L’Istituto di scienze marine del Consiglio nazionale delle ricerche di La Spezia (Cnr-Ismar) ha coordinato uno studio internazionaleche ha applicato per la prima volta la combinazione di due approcci, normalmente usati nello sviluppo tecnologico, alla quantificazione della plastica dispersa nell’ambiente, implementando i metodi attualmente in uso per “contare” le materie plastiche e caratterizzarle, osservandone i cambiamenti e le tendenze nel tempo.

La ricerca, pubblicata su Nature Reviews, è stata condotta nell’ambito del progetto europeo EUROqCHARM (EUROpean quality Controlled Harmonization Assuring Reproducible Monitoring and assessment of plastic pollution), finanziato tramite il programma Horizon 2020 e a cui partecipa, per l’Italia, anche l’Istituto nazionale di oceanografia e geofisica sperimentale (Ogs): un progetto che riunisce 15 partner da tutta Europa con l’obiettivo di mettere a punto metodologie armonizzate per il monitoraggio e la valutazione di macro, micro e nanoplastiche nell’ambiente. La diversità di approcci oggi in uso, infatti, ha stimolato la necessità di un sistema per validarli. In sostanza, per raccogliere dati comparabili, è necessario un certo livello di organizzazione.

L’approccio individuato si basa sul concetto di technological readiness level – TRL, una metodologia nata per valutare il grado di maturità di una tecnologia, sviluppato per la prima volta dalla NASA per il settore spaziale – applicato a pipeline analitiche riproducibili per il monitoraggio della plastica (PRL).

“Abbiamo analizzato circa 3000 articoli scientifici sul monitoraggio dell’inquinamento da plastica come fossero elementi di una Reproducible Analytical Pipeline (RAP): questa prevede delle fasi ben precise, ovvero: progettazione del campionamento, raccolta del campione, preparazione del campione, rilevamento analitico, quantificazione e comunicazione dei dati. Nel nostro caso, come si evince dalla figura, mentre i primi tre passaggi dipendono dalla matrice di campionamento (cfr. riquadro grigio), gli altri dipendono dalle dimensioni della plastica (cfr. riquadro azzurro)”, spiega Stefano Aliani (Cnr-Ismar). “Dopo una prima scrematura che ha portato il numero di articoli analizzati a 2500 – comunque una quantità enorme di dati- gli articoli sono stati suddivisi in circa 50 diversi parametri oggettivi e quantificabili: ad esempio, volume del campione, limite di rilevamento, dimensione delle particelle di plastica, utilizzo o meno di metodi di digestione, metodo di rilevamento, unità di misura eccetera. Quindi è stata valutato quanto ogni elemento è tecnologicamente maturo usando l’indice di Technological Readiness (TRL): se il livello è alto, significa che i metodi di conteggio utilizzati nei vari studi sono in grado di fornire dati di qualità, e quindi possono essere impiegato dai decisori con sicurezza”, prosegue il ricercatore.

BLOCCO DATI:

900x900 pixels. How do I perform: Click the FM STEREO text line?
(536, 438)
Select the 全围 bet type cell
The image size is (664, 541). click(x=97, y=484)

DA SVOLGERE:
**a)** Secondo il testo sul monitoraggio della plastica, quanti partner riunisce il progetto EUROqCHARM?
**b)** Scriva il seguito del testo sul monitoraggio dell'inquinamento da plastica, partendo dopo l'ultima frase riportata.

SOLUZIONI:
**a)** Il progetto riunisce 15 partner da tutta Europa.

**b)**
Secondo i ricercatori, la combinazione di queste due tecniche, per la prima volta applicata alla quantificazione dell’inquinamento da plastica, è uno strumento potenzialmente valido per ogni tipo di monitoraggio ambientale, che può efficacemente supportare i processi decisionali per la definizione di linee guida univoche basandosi su metodi riproducibili, armonizzati e comparabili: “Fino ad ora, il concetto di Technological Readinessè stato scarsamente applicato alle scienze ambientali, e mai usato per valutare i metodi di monitoraggio dell’inquinamento da plastica. Riteniamo, invece, che questa metodologia abbia un immenso potenziale per supportare il processo decisionale a livello nazionale, regionale e internazionale. La comprensione dei livelli di Readiness può aiutare a distinguere quali metodi sono a un livello sufficientemente maturo per essere presi in considerazione per le linee guida di monitoraggio su larga scala e quali devono essere reindirizzati alla ricerca e allo sviluppo (come ad esempio lo studio delle microplastiche nell’aria). In questo modo vengono estratte informazioni affidabili e replicabili”, aggiunge il ricercatore.

In pratica, l’utilizzo combinato delle due tecniche potrebbe favorire un’armonizzazione globale dei metodi di monitoraggio dell’inquinamento da plastica, fornendo a decisori, autorità di regolamentazione e alle varie parti interessate uno strumento potente e flessibile per supportare i piani d’azione sulla plastica e altri inquinanti.

“Il mondo lavora per ratificare il Trattato Globale sulla plastica e la comunità scientifica mondiale lavora per sostenere il percorso sviluppando metodi robusti, semplici e adattabili per affrontare questo problema complesso. Infatti, tutte le valutazioni ambientali necessitano di validi metodi di monitoraggio, selezionati in base a criteri oggettivi ben definiti e che siano soprattutto costruiti su conoscenze scientifiche convalidate. Un approccio che acceleri i processi decisionali per il monitoraggio e la regolamentazione sosterrà anche elevati standard scientifici e un terreno comune per promuovere i migliori metodi di soluzione”, conclude Aliani. 

Didascalia immagine

RAP e TRL nel monitoraggio della plastica

a) I sei passaggi fondamentali comuni ad ogni dimensione e matrice che formano le Reproducible Analytical Pipelines (RAP) per l’analisi e il monitoraggio della plastica. Il disegno del campionamento, la raccolta e la preparazione dei campioni dipendono dalla matrice di campionamento (riquadro grigio). Il rilevamento analitico, la quantificazione e la gestione dei dati dipendono dalle dimensioni della plastica (riquadro azzurro).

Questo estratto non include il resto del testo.